The Velvet Glove And The Iron Fist

One of the changes that we are to see in Washington is the United States starting to use its ‘soft power’ again. During the Bush administration, the US relied almost exclusively on ‘hard power’, which came to be equated with the use of force. As the sole superpower, without a military peer in the world, the Neo-Con agenda calculated that American policy could be forced upon an unwilling world because nobody would dare to deny them.

This strategy proved to be muddle headed on two counts. First, it did not account for asymmetric warfare. A small group of determined individuals could obtain military victories over much larger nations. The way in which the Madrid bombings knocked Spain out of the ‘Coalition of the Willing’ gives evidence of this. Secondly, Political Philosophy 101 teaches us that might is not right unless it has a backing of legitimacy. This was almost totally lacking in the Bush Doctrine, as the absence of legitimacy degenerated to include embracing illegal acts such as torture and arbitrary detention. To his enormous credit, the first foreign policy act of President Obama was to halt the kangaroo courts – military tribunals, if you like - in Guantanamo Bay, and his second was to order the closure of the camp within a year. It may prove difficult to achieve this, but it has certainly sent a signal that the US intends to seek the moral high ground – the epicentre of its soft power – in the years to come.
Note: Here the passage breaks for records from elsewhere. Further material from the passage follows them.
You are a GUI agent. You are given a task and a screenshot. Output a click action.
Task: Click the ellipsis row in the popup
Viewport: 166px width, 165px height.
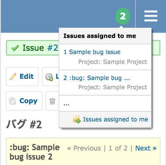(x=105, y=103)
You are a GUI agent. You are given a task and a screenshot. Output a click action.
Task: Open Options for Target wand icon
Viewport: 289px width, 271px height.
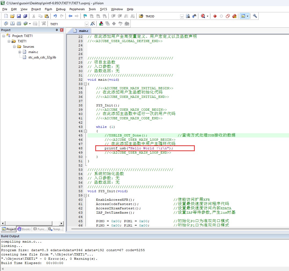click(93, 24)
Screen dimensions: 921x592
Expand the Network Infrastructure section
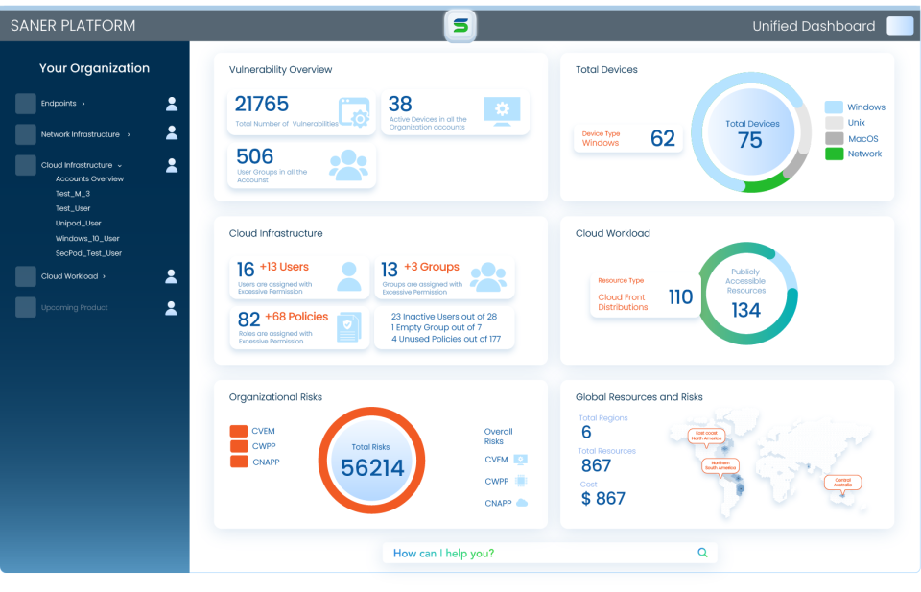coord(129,134)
But what does that mean for the longer term? Two recent articles have laid out the basis of a model that explores this issue. In an article for Foreign Affairs (see article), Anne-Marie Slaughter asserts that we are in a transition period moving away from a world of hierarchies and towards a world of networks. In many ways, this is quite a reasonable supposition. Ms Slaughter then goes on to argue that the US is uniquely advantaged to benefit from the growth of networks owing to the number of immigrant diasporas living in America. The point is well made, but taken too far. Europe also has a large number of immigrant communities from as wide a range of origins as the US. There is no reason why these communities could not network European influence in exactly the same way as is suggested for American influence.

To a certain extent, the infrastructure for this already exists. I was once asked how a small, open economy such as Australia could compete and have a voice in a world of giants. I took the view then, as I still do, that the Commonwealth provides an infrastructure that could be used, very much in a way similar to the EU, to allow smaller nations to have a greater voice in the international arena. Of course, it would need to be a different Commonwealth to the one that we have now, but the basic architecture is there. One possible future would be for Europe to put its colonial heritage to use in developing this network of nations. It also offers the US the opportunity to develop within the framework of these networks, or parallel to them.
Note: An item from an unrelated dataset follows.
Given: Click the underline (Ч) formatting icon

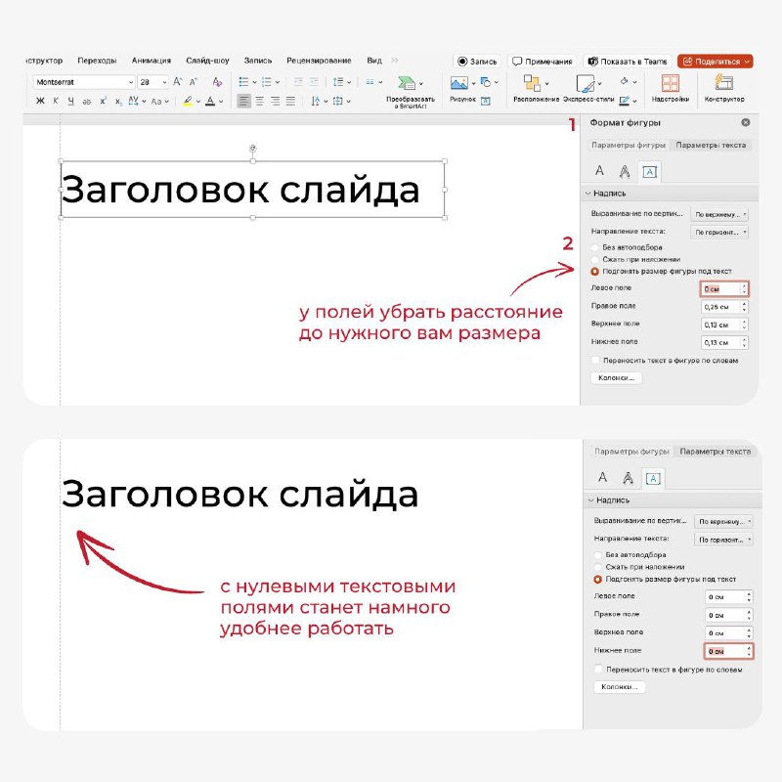Looking at the screenshot, I should point(70,102).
Of course, the world in which these networks are operating is in the process of changing. The second article, in Foreign Policy (see article), argues that the certainties by which the US provided leadership for the West over the past fifty years are changing. Since World War II, international discourse has been bounded by five certainties:
1. That peace is better than war.
2. That benign hegemony is better than a balance of power.
3. That capitalism is better than socialism.
4. That democracy is better than dictatorship.
5. That western culture is better than all the rest.
The move from a world of hierarchies to a world of networks is calling into question all of these certainties. Even the belief in capitalism as a means of organising an economy is now seriously in question.

There is a lot to commend this view of the world and if President Obama is to reassert American influence in the world, he will need to convince the American public of the case. President Obama campaigned on a promise of change, but now leads a society that is likely to be resistant to change. For example, in the case of climate change, for the US to achieve the reductions in carbon emissions in accordance with the Kyoto protocols, we have calculated that petrol (gas) would have to be in the region of $19.00 a gallon. All of the evidence of the past two or three years suggests that this is an unacceptable position for the American public. More to the point, will the rest of the world cede the moral high ground to a nation that persistently fails to meet its international obligations?

This may prove to be something of a dilemma for President Obama in the years to come. His desire for the US to follow one path may increasingly be bounded by his political inability to implement what needs to be done. The domestic agenda may constrain the foreign agenda significantly. This is one metric by which the decline of the US could be measured – how the US President is unable to act internationally because of domestic considerations. If this becomes obvious, then we will know that the American unipolar moment has ended.

Perhaps the velvet glove may not fit the iron fist.